* Texto de estudio:

========================================================================

Hasta el primer tercio del siglo XIX la Real Parroquia de Santa Ana fue el destino de la estación de penitencia de las hermandades del barrio de Triana que procesionaban en Semana Santa, mientras que las de la otra orilla del río se dirigían a la Catedral. Pese a la existencia del llamado puente de barcas, único que existía en la ciudad y cuya construcción fue ordenada en 1171 por el califa almohade Abu Yaqub Yusuf, el Guadalquivir constituyó durante varios siglos una barrera física infranqueable para las cofradías del arrabal, lo que aumentó la sensación de aislamiento del barrio respecto a la ciudad de Sevilla y contribuyó a crear una identidad diferenciada, incluso en el estilo de sus cortejos procesionales, que aún hoy permanece.
Sin embargo, en el año 1830 se produciría un episodio singular y de enorme trascendencia que cambiaría para siempre la historia de la Semana Santa trianera. Por motivos que se desconocen, la hermandad de la O se decidió en la madrugada del Viernes Santo de ese año a cruzar el inseguro puente de barcas que unía el barrio de Triana con Sevilla para entrar en el recinto amurallado de la ciudad por la puerta de Triana y dirigirse a la Catedral, un acto de arrojo que sirvió de ejemplo al resto de las cofradías trianeras, que con el paso del tiempo contiuaron el camino iniciado por La O.
Muy pocas noticias se tienen de este momento en el archivo de la hermandad, si bien hay una magnífica descripción de este concreto instante en que los integrantes del cortejo se adentraron en la precaria estructura de un puente que se encontraba en continuo movimiento. «(...) Con las debidas precauciones, si consentir que pasase nadie más que los nazarenos y el acompañamiento, la procesión entró por el puente con tan devoto silencio, que se oían las pisadas y el recrujir del tablazón al avanzar las pesadas andas (...)».

========================================================================

* Instrucción de trabajo: Redacta la continuación del texto sobre el paso de la hermandad de la O por el puente de barcas, empezando justo después de su última frase.

* Datos almacenados:
========================================================================

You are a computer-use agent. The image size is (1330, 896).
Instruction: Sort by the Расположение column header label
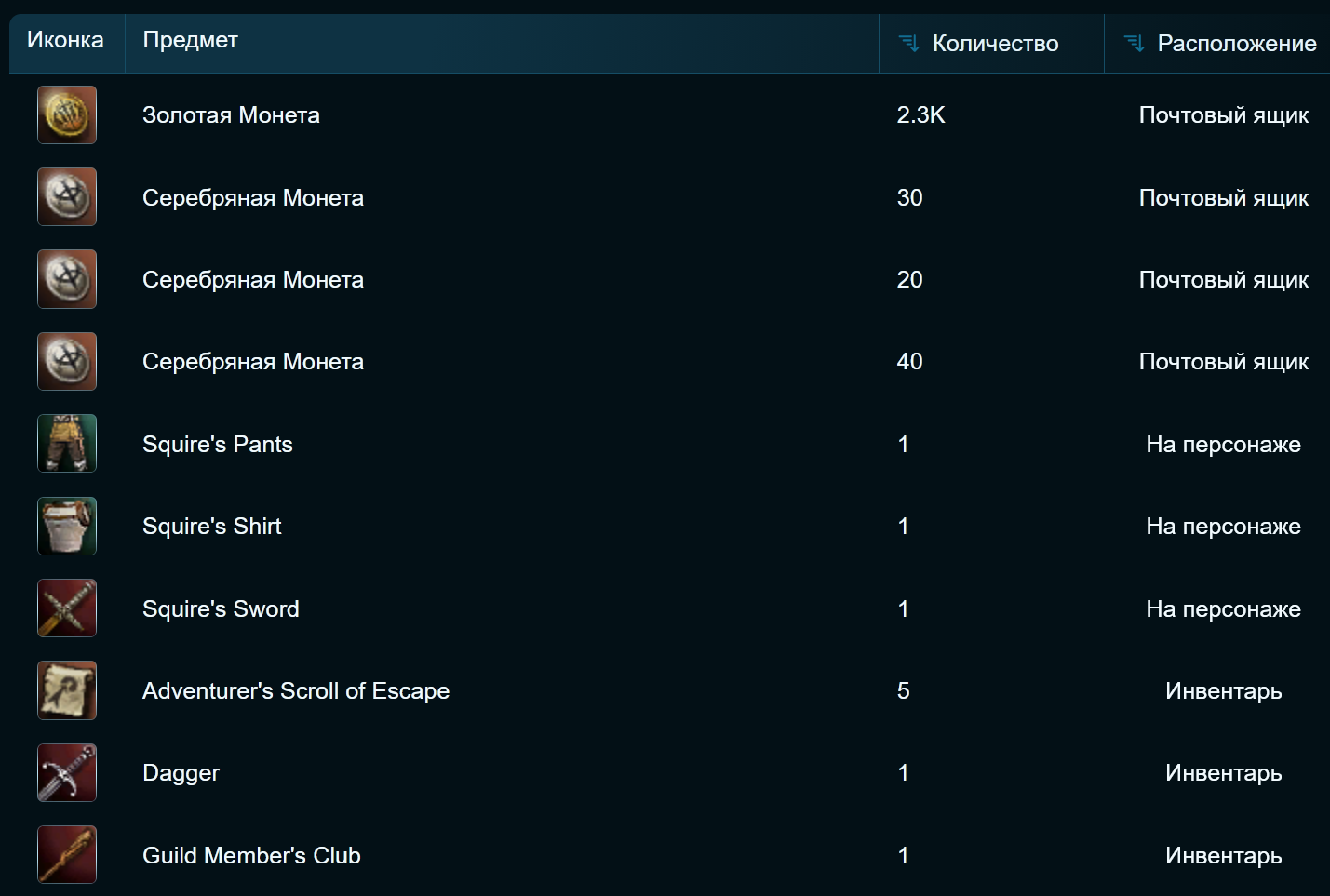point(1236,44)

========================================================================

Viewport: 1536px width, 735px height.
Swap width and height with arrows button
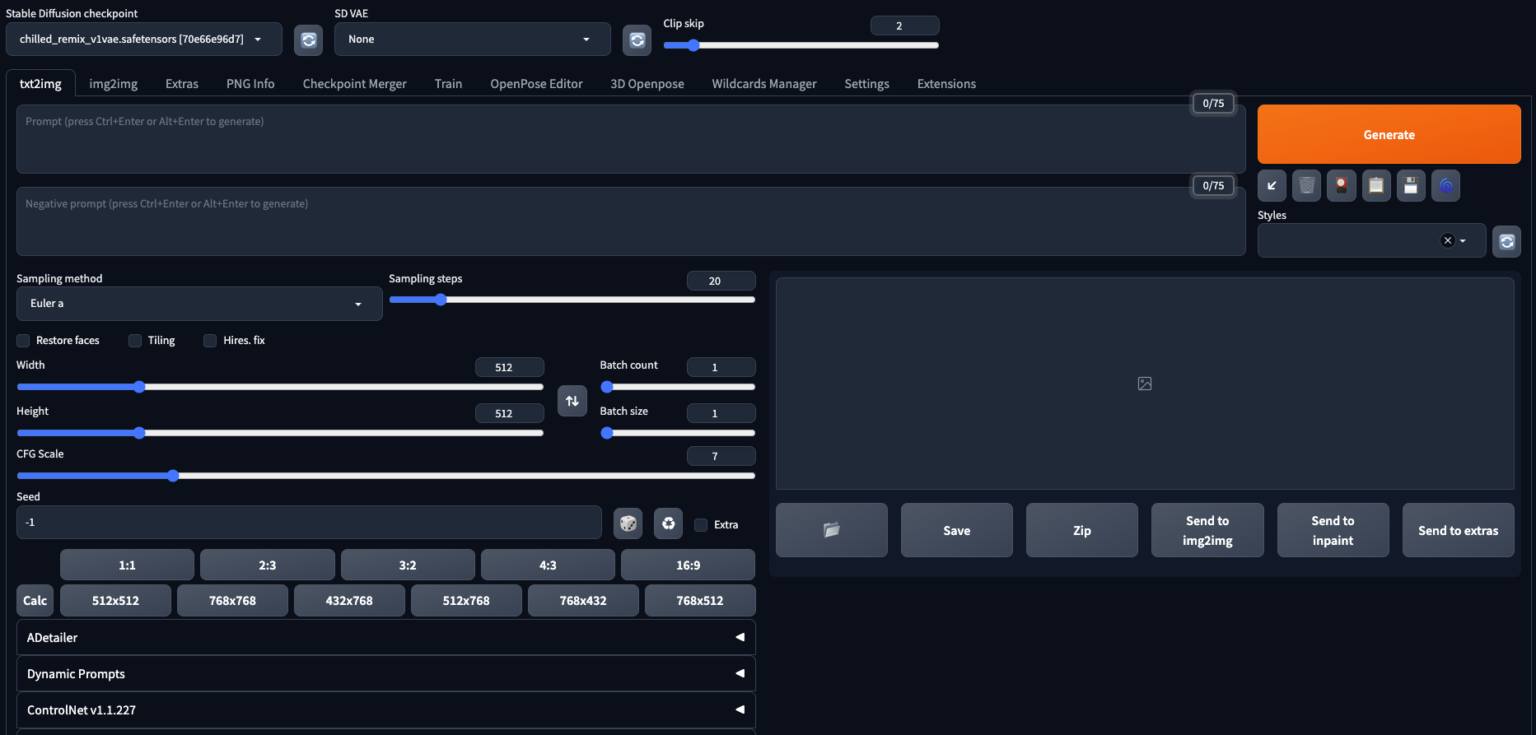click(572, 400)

========================================================================

* Respuesta del ejercicio:
Esta primera estación de penitencia de una hermandad trianera a la Santa Iglesia Catedral marcó un hito importante en la historia de la hermandad de la O y en los anales de la Semana Santa de Sevilla. El puente de barcas, así llamado porque su construcción se realizó mediante la unión con cadenas de hierro de varias barcas sobre las que se situaron dos pasarelas de madera, fue el único puente que existió durante casi siete siglos sobre el Guadalquivir a su paso por la ciudad. Una curiosa obra de ingeniería del periodo almohade que se mantuvo en activo hasta el año 1852, meses después de la inauguración del puente de Isabel II en el mismo emplazamiento que ocupaba el puente de barcas.
Las continuas crecidas del Guadalquivir también han sido un fuente de miseria para numerosas cofradías. Cuando se desbordaba el Guadalquivir o alguno de sus afluentes –como el Tagarete, el Tamarguillo o el Guadaira–, las temidas inundaciones enterraban bajo el agua a las zonas más bajas de la ciudad y a barrios enteros, como el de Triana o San Bernardo. Relata el profesor Leandro Álvarez Rey que las inundaciones de 1876, 1881 y 1892 tuvieron el carácter de tragedia nacional y en la riada de 1926 el agua llegó a alcanzar los 7,9 metros de altura. Ezpeluznantes son las fotografías que han quedado para la posteridad de la inundación que asoló Sevilla el 27 de enero de 1948 con la parroquia de San Benito enterrada en metro y medio de agua y las sagradas imágenes flotando entre bancos, confesionarios y cuadros.